A receita está a ser partilhada em várias plataformas, desde o Facebook ao TikTok, mas os ingredientes são quase sempre os mesmos: um maracujá grande, dois copos de água, uma colher de farinha de casca de maracujá e stevia para adoçar.

Segundo um destes posts, “a farinha da casca do maracujá é o ingrediente principal” deste “remédio caseiro”. Isto porque, segundo o autor do post, esta “parte da fruta é rica em pectina, uma fibra que bloqueia a gordura, diminui a absorção de hidratos de carbono e ainda proporciona a sensação de saciedade”.

Em várias publicações recomenda-se consumir este sumo de maracujá “entre as refeições principais, para inibir o apetite para os pratos”. Mas existe evidência científica suficiente para provar esta teoria partilhada nas redes sociais?

É verdade que beber sumo de maracujá emagrece?

Não. Por si só, beber este sumo de maracujá entre as refeições principais não emagrece. Quem o adianta é Catarina Rodrigues, nutricionista e professora da NOVA Medical School (NMS), em declarações ao Viral (o primeiro jornal português de fact-checking de saúde).

Catarina Rodrigues explica que “a ideia de que o maracujá ajuda a emagrecer surgiu após a publicação de um estudo conduzido na Universidade de Campinas, no Brasil”.

Nesse estudo, esclarece a nutricionista, “um grupo de ratos (n=8) foi alimentado com uma dieta rica em gordura, e o outro grupo (n=8) com uma dieta rica em gordura suplementada com farinha da casca do maracujá”.

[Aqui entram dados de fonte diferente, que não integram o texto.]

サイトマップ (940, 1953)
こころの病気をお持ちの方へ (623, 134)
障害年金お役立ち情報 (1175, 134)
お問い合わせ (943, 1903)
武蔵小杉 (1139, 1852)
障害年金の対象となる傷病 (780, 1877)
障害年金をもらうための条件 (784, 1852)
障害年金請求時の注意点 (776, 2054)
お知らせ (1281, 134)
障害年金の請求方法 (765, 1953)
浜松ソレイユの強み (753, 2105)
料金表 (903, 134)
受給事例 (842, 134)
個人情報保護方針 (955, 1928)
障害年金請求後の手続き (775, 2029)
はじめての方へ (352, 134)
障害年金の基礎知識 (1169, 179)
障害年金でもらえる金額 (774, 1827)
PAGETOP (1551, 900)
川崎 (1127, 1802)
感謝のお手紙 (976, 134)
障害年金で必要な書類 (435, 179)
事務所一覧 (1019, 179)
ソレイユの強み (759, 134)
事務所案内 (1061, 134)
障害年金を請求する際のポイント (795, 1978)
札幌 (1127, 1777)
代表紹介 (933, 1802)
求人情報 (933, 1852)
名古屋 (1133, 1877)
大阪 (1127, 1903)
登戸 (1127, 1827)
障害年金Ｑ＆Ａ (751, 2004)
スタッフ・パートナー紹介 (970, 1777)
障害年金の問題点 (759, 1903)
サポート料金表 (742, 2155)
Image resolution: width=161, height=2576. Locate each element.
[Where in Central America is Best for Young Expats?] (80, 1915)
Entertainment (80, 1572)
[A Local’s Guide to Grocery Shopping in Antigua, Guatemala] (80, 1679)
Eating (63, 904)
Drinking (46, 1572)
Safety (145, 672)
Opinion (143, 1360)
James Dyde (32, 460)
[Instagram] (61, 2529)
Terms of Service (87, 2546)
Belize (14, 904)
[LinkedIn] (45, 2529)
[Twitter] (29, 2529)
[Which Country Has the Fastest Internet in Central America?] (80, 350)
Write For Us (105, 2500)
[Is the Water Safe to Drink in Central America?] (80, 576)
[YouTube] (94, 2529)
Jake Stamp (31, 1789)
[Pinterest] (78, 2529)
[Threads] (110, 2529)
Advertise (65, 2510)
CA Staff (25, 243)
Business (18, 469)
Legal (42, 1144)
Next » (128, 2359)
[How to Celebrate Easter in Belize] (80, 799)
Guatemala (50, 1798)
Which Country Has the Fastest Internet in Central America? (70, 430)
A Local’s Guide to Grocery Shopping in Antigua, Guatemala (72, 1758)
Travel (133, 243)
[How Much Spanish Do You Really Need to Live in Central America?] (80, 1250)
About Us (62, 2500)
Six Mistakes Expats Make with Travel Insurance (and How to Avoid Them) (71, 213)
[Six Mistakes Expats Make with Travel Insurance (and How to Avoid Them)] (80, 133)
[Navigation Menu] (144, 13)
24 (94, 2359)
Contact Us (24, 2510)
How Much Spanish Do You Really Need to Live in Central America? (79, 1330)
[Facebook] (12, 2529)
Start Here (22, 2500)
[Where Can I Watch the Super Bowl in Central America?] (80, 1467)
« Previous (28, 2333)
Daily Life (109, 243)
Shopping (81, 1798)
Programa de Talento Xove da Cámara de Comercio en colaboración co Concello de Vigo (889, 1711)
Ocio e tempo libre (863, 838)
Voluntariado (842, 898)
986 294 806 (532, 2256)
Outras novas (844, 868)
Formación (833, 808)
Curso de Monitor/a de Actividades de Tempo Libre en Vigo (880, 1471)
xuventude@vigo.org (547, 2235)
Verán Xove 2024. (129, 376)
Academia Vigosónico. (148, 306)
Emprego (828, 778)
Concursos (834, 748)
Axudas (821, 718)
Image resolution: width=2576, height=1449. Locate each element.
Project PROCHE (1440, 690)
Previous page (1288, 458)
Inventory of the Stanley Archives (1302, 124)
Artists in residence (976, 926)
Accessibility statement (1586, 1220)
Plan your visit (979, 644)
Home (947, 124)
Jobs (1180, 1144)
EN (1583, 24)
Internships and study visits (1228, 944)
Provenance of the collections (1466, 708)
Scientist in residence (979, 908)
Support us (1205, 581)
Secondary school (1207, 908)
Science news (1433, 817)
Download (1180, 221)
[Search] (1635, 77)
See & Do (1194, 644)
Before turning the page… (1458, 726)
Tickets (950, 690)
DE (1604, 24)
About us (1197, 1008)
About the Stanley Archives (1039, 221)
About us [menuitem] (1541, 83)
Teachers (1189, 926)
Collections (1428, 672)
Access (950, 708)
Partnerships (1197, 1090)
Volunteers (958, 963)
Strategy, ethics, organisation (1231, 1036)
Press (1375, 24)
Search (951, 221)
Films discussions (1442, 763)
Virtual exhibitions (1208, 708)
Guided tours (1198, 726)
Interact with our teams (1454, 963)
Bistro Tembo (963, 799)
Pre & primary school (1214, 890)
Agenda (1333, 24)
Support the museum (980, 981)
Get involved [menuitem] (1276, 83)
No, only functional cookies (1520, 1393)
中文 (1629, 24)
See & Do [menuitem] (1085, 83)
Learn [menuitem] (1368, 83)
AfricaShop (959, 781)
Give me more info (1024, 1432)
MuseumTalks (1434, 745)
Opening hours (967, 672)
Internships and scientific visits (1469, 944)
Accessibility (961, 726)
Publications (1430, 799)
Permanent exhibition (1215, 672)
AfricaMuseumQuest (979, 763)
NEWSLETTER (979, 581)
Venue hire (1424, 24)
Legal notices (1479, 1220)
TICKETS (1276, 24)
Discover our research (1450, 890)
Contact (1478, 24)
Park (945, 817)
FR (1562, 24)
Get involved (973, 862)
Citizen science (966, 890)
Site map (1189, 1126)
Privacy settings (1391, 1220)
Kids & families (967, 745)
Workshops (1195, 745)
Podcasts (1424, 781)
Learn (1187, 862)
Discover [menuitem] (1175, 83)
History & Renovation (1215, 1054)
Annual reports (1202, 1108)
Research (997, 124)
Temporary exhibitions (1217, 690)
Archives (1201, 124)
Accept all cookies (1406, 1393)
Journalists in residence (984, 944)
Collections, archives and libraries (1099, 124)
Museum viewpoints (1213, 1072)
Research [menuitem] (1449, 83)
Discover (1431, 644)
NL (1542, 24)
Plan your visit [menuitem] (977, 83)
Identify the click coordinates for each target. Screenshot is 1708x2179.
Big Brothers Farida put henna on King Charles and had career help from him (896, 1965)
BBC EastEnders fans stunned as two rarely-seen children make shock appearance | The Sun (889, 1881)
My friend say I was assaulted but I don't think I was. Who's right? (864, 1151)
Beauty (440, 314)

Depois de “dez semanas de estudo, os autores verificaram que os ratos que consumiram a farinha da casca do maracujá tiveram um ganho de peso e de massa gorda inferiores (menos 13,31% e 22,58%, respetivamente)”, expõe a professora da NOVA Medical School.

Além disso, verificou-se que “o consumo da farinha, ao longo de dez semanas, levou a uma diminuição da secreção de citocinas pró-inflamatórias – que contribuem para a inflamação crónica de baixo grau”, aponta.

Assim sendo, o estudo sugeriu que “este alimento tem a capacidade de diminuir a resposta inflamatória e a acumulação de gordura, podendo ser útil no tratamento da obesidade e de outras doenças crónicas, como a diabetese a doença cardiovascular”.

Nesse sentido, Catarina Rodrigues refere que “a farinha da casca do maracujá é um alimento rico em fibra e em compostos fenólicos (antioxidantes), o que poderá explicar os resultados”.

Isto porque, esclarece a nutricionista, a fibra tem um “papel importante na saciedade e na regulação do apetite”, além de contribuir para “reduzir os níveis de glicose (açúcar) e de colesterol no sangue, através da modulação do microbiota intestinal (conjunto de microrganismos que habitam no intestino)”.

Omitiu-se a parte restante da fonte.